Le liquidateur judiciaire, cité à personne habilitée, n’a pas constitué avocat mais a adressé un courrier à la cour pour indiquer qu’en raison de l’impécuniosité du dossier il n’a pas constitué avocat et ne se présentera pas à l’audience, courrier auquel ont été joints les rapports déposés au tribunal en début de mesure et en vue de l’audience du 12 décembre 2024, figurant déjà au dossier du tribunal.
Le ministère public, aux termes d’un avis déposé le 1er octobre 2025, déclare s’en rapporter.
L’affaire a donné lieu à l’envoi d’un avis de fixation à bref délai pour l’audience du 12 novembre 2025 et la clôture a été prononcée le 23 octobre 2025.
Par arrêt avant dire droit du 15 janvier 2026, la réouverture des débats a été ordonnée à l’audience du mercredi 4 mars 2026, les parties étant invitées à faire valoir leurs observations sur la fin de non-recevoir relevée d’office, tirée du défaut de saisine régulière du tribunal qui a, d’office prononcé la conversion du redressement judiciaire en liquidation judiciaire de l’Earl Les 3G, sans avoir sollicité préalablement les observations des parties sur la conversion et sans convocation préalable du débiteur, ainsi que sur les conséquences éventuelles sur la procédure d’appel.
Par conclusions déposées et notifiées au RPVA le 4 mars 2026, L’EARL Les 3 G a indiqué se désister de l’appel qu’elle a formé à l’encontre du jugement du 13 février 2025 et demande à la cour de lui en donner acte et de statuer ce que de droit sur les dépens.
Il sera renvoyé, conformément aux dispositions de l’article 455 du code de procédure civile aux écritures des parties pour un plus ample exposé de leurs prétentions et moyens respectifs.
MOTIFS DE LA DÉCISION
Le demandeur peut, en toute matière et à tout moment de la procédure jusqu’à ce que le juge statue, se désister de sa demande en vue de mettre fin à l’instance.

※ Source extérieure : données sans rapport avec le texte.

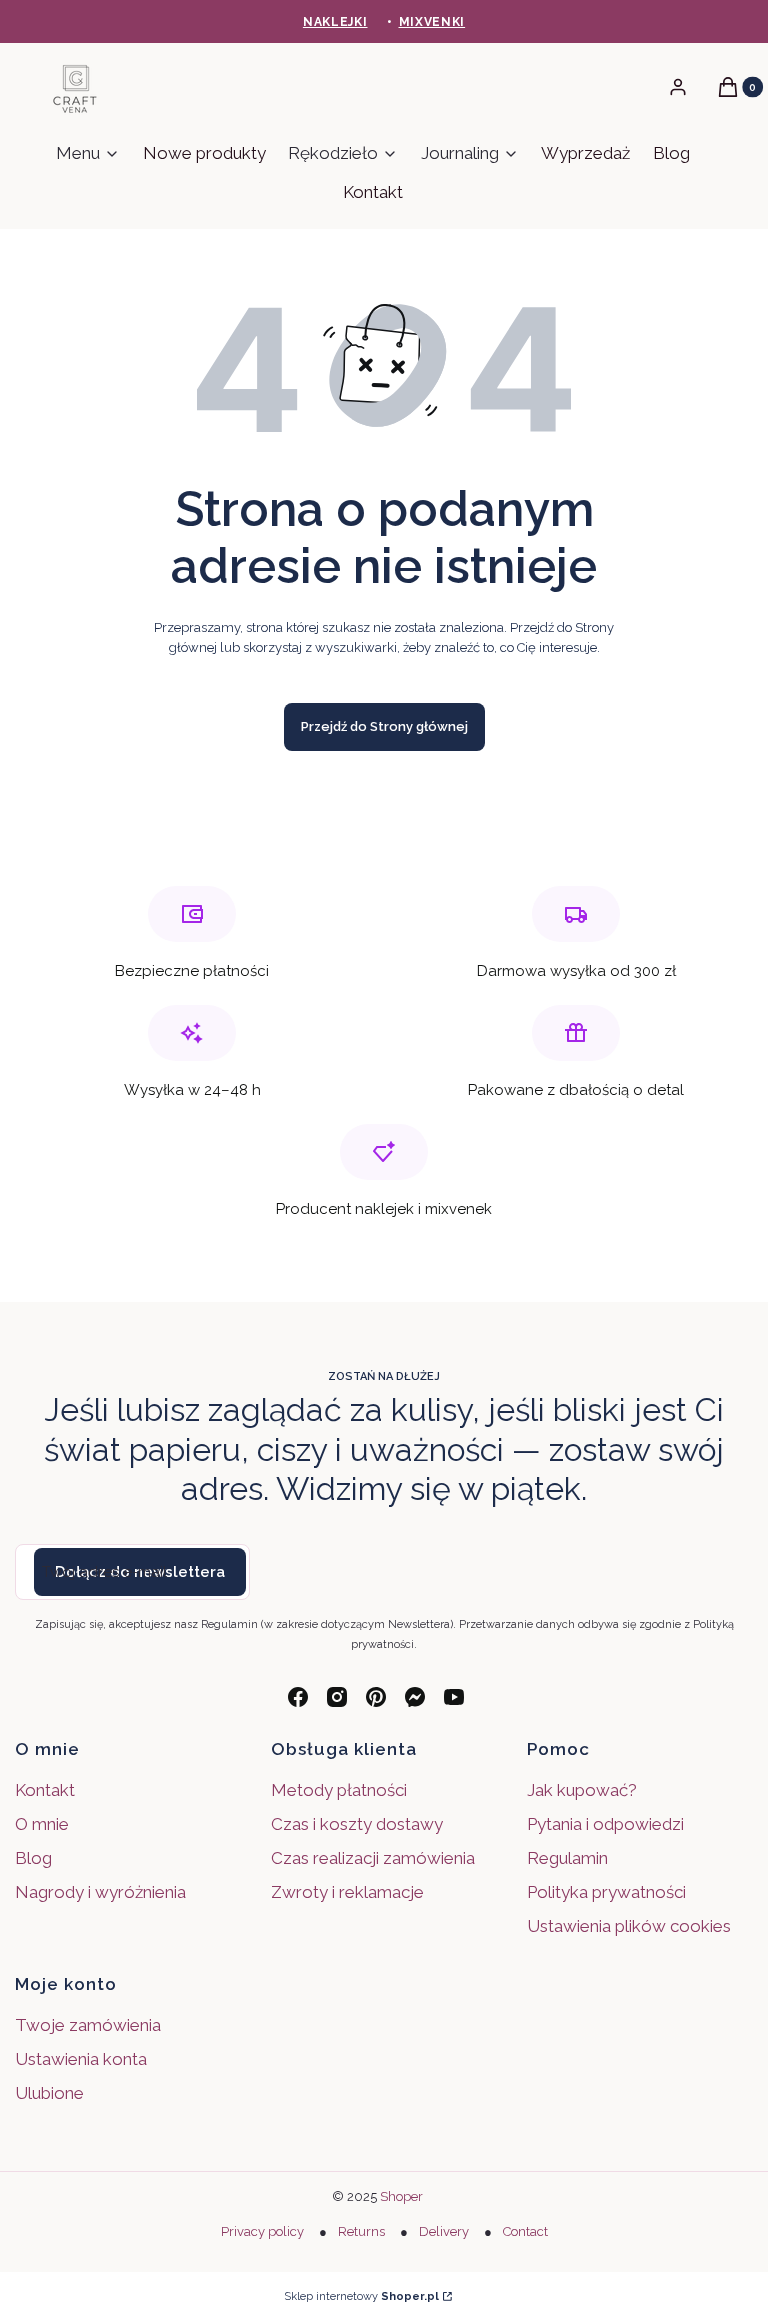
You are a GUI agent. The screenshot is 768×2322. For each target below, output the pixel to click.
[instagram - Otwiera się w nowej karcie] (337, 1697)
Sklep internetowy (361, 2296)
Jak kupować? (582, 1790)
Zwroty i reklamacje (347, 1892)
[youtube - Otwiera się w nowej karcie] (454, 1697)
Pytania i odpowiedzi (605, 1824)
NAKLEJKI (335, 22)
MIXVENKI (432, 22)
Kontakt (45, 1790)
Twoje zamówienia (88, 2025)
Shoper (401, 2196)
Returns (361, 2231)
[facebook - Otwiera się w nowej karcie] (298, 1697)
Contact (525, 2231)
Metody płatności (339, 1790)
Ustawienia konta (81, 2059)
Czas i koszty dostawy (357, 1824)
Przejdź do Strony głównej (384, 726)
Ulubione (49, 2093)
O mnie (42, 1824)
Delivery (444, 2231)
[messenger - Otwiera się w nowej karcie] (415, 1697)
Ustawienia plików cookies (631, 1926)
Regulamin (567, 1858)
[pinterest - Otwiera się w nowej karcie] (376, 1697)
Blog (33, 1858)
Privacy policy (262, 2231)
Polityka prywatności (606, 1892)
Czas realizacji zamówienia (373, 1858)
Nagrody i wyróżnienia (100, 1892)
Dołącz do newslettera (140, 1572)
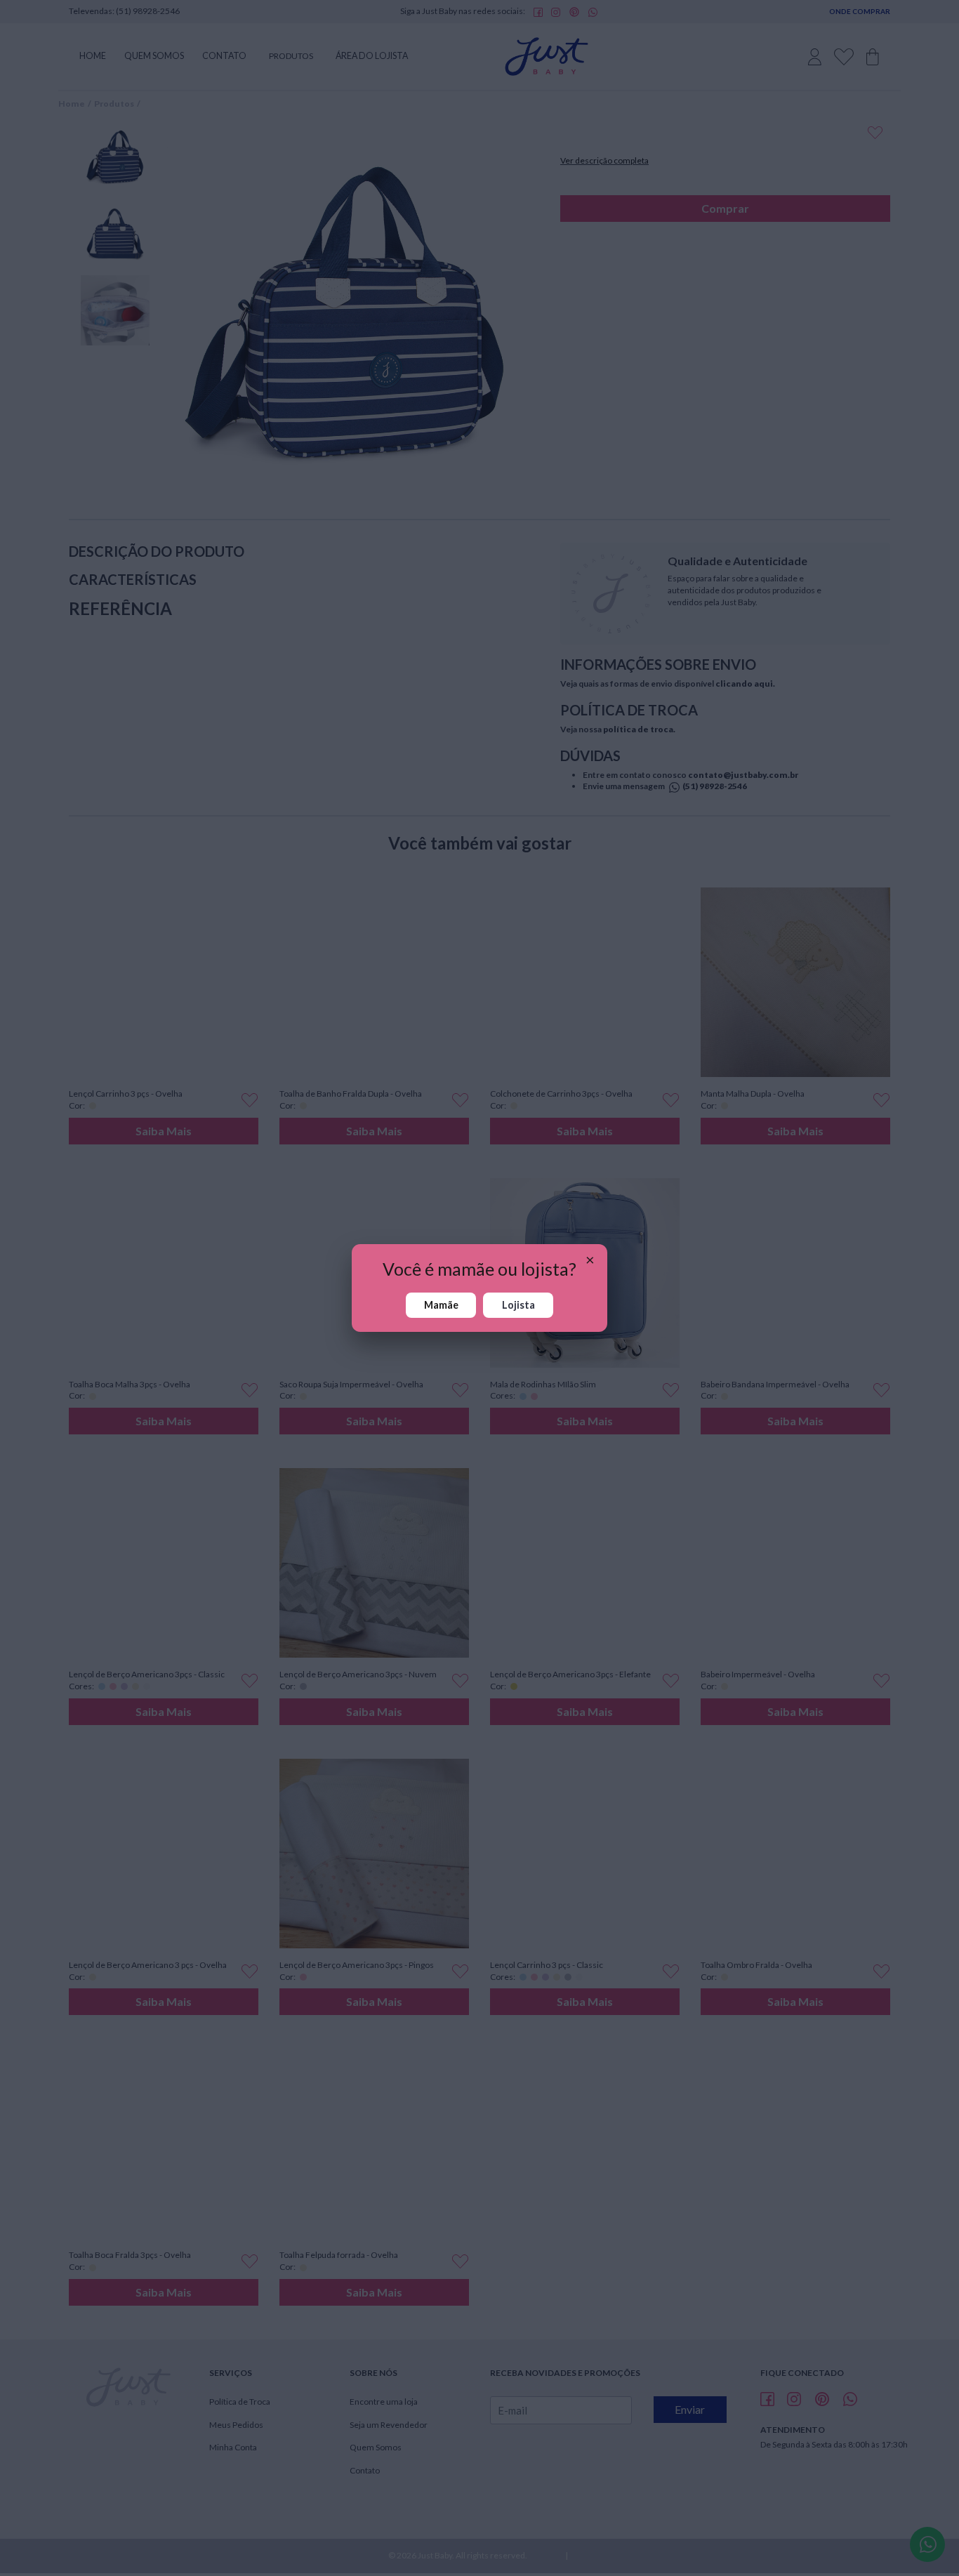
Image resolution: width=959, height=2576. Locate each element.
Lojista (518, 1305)
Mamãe (441, 1305)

En application de l’article 401 du code de procédure civile, le désistement d’appel n’a besoin d’être accepté que s’il contient des réserves ou si la partie à l’égard de laquelle il est fait a préalablement formé un appel incident ou une demande incidente.
En l’état des écritures des parties, le liquidateur judiciaire n’ayant pas constitué, le désistement d’appel qui emporte extinction de l’instance et le dessaisissement de la cour, sera constaté.
Les dépens d’appel seront laissés à la charge de l’appelante conformément à l’article 399 du code de procédure civile et seront traités en frais privilégiés de la procédure collective.
PAR CES MOTIFS
La cour, statuant après débats publics, par arrêt réputé contradictoire, prononcé par mise à disposition au greffe,
Constate le désistement de l’EARL Les 3 G de son appel formé contre le jugement rendu par le jugement rendu par le tribunal judiciaire de Tarascon du 13 février 2025';
Constate l’extinction de l’instance et le dessaisissement de la cour ;
Dit que les dépens de la procédure d’appel resteront à la charge de l’appelante et seront traités en frais privilégiés de la procédure collective.